En décembre 2020, une nouvelle enquête confirme que d’innombrables services civiques font des missions qui devraient être alloués à des travailleurs à temps plein, voire à des fonctionnaires.

Question écrite au gouvernement, publiée le 01/10/2019 :

M. Bastien Lachaud interroge Mme la ministre du travail sur la nature des missions confiées aux personnes faisant un service civique, notamment en ce qui concerne le risque que leur soient confiées des missions qui relèvent d’emplois pérennes dans l’administration, les écoles et Pôle emploi. Il faut rappeler que le service civique, créé en 2010, permet à des jeunes entre 16 et 25 ans, sur la base du volontariat, d’effectuer une mission d’intérêt public sur une période allant de 6 à 12 mois, dans une association (deux tiers des engagés), un service d’État (17 % des volontaires) ou encore un établissement public (10 % des jeunes).

Son financement est assuré par l’État, qui indemnise les volontaires entre 580 euros et 680 euros par mois. Entre 2013 et 2017, le nombre des engagés a bondi de 35 000 à 135 000 jeunes par an. Ainsi, le phénomène n’est pas anodin, il est donc primordial de se pencher sur le cadre de mise en œuvre de ces services civiques.

Le site www.service-civique.gouv.fr déclare « une mission pour chacun au service de tous ». Or il semble que les missions confiées aux volontaires s’apparentent de trop nombreuses fois à des missions qui devraient relever de salariés. De nombreux articles de presse alertent sur cette dérive.

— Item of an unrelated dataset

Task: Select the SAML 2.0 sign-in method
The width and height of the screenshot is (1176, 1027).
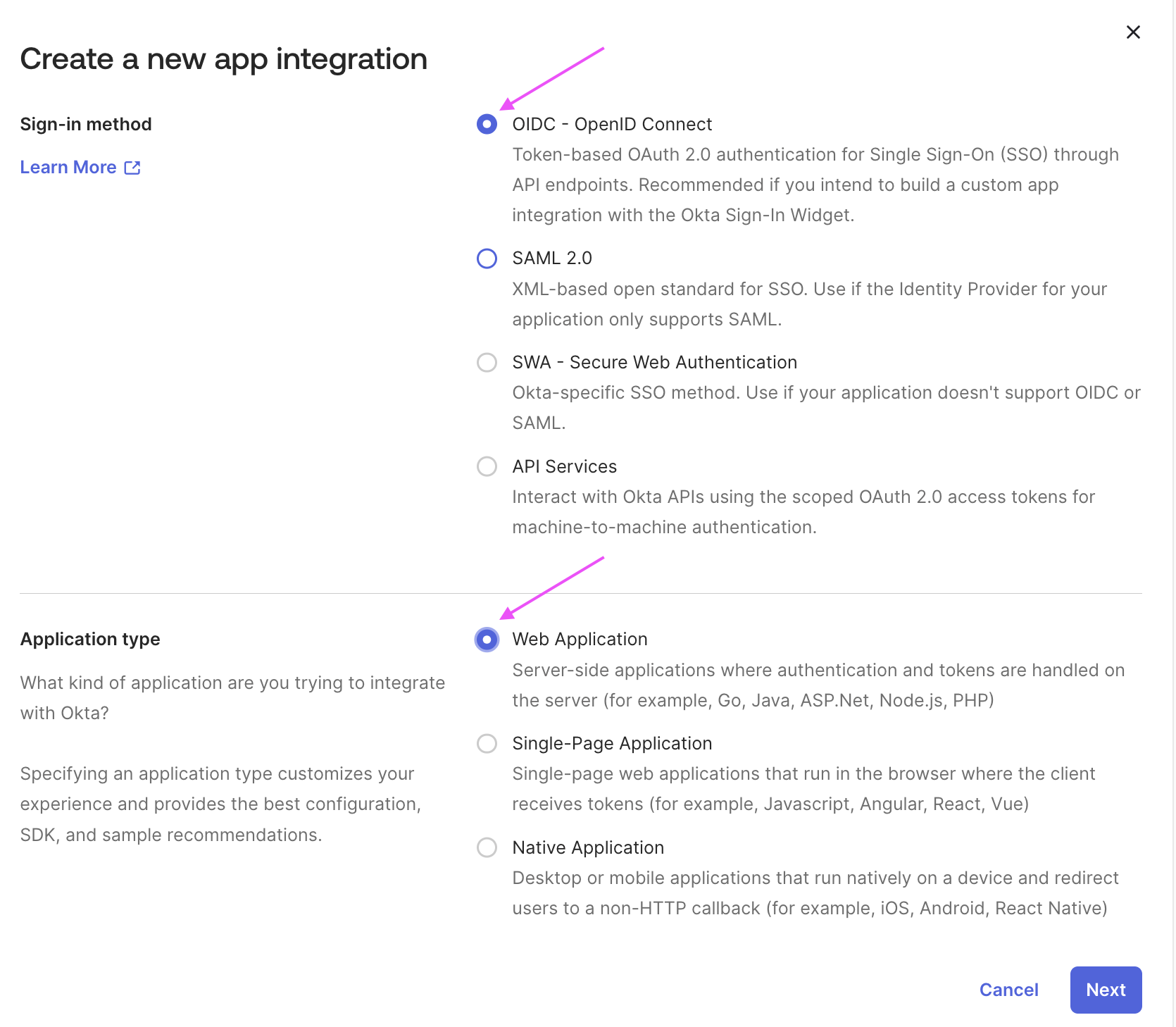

D’après Mediapart, dans un article « L’école remplace ses emplois aidés par des services civiques », en date du 8 janvier 2018, l’éducation nationale auraient remplacé petit à petit ses contrats aidés par des services civiques. Plus récemment, Le Monde diplomatique faisait état en août 2019 dans un article « Peut-on vivre sans internet ? » de ses jeunes recrutés en service civique à Pôle emploi « pour un demi-smic, vingt-huit heures par semaine, avec pour seule tâche de diriger les demandeurs d’emploi vers les écrans ».

En 2018, 2 800 engagés auraient ainsi travaillé dans ces conditions. Enfin, l’administration n’est pas en reste. Le ministère du travail lui-même informe de l’utilisation de ces services civiques, main-d’œuvre peu coûteuse, dans les préfectures, via un compte-rendu du Conseil des ministres du 6 septembre 2017 : « la ministre du travail a rappelé que les préfets […] disposent désormais d’une souplesse de gestion accrue dans l’utilisation des crédits : adaptabilité des taux de prise en charge et des durées, fongibilité, mobilisation du service civique ». M. le député demande une vigilance toute particulière à Mme la ministre.

Les personnes en service civique ne doivent pas avoir pour vocation à remplacer des emplois pérennes, comme cela semble être le cas à Pôle emploi par exemple. Pareillement, les écoles ou l’administration doivent pouvoir continuer à fonctionner sans ces services civiques. Ce glissement d’attribution de postes de salariés à des services civiques pose des problèmes en terme de formation des engagés. En effet, ils ne sont pas aptes, à raison d’une formation de 2 jours, à répondre aux tâches normalement dévolues à un salarié qualifié, ce qui rend impossible d’assurer un service public de qualité.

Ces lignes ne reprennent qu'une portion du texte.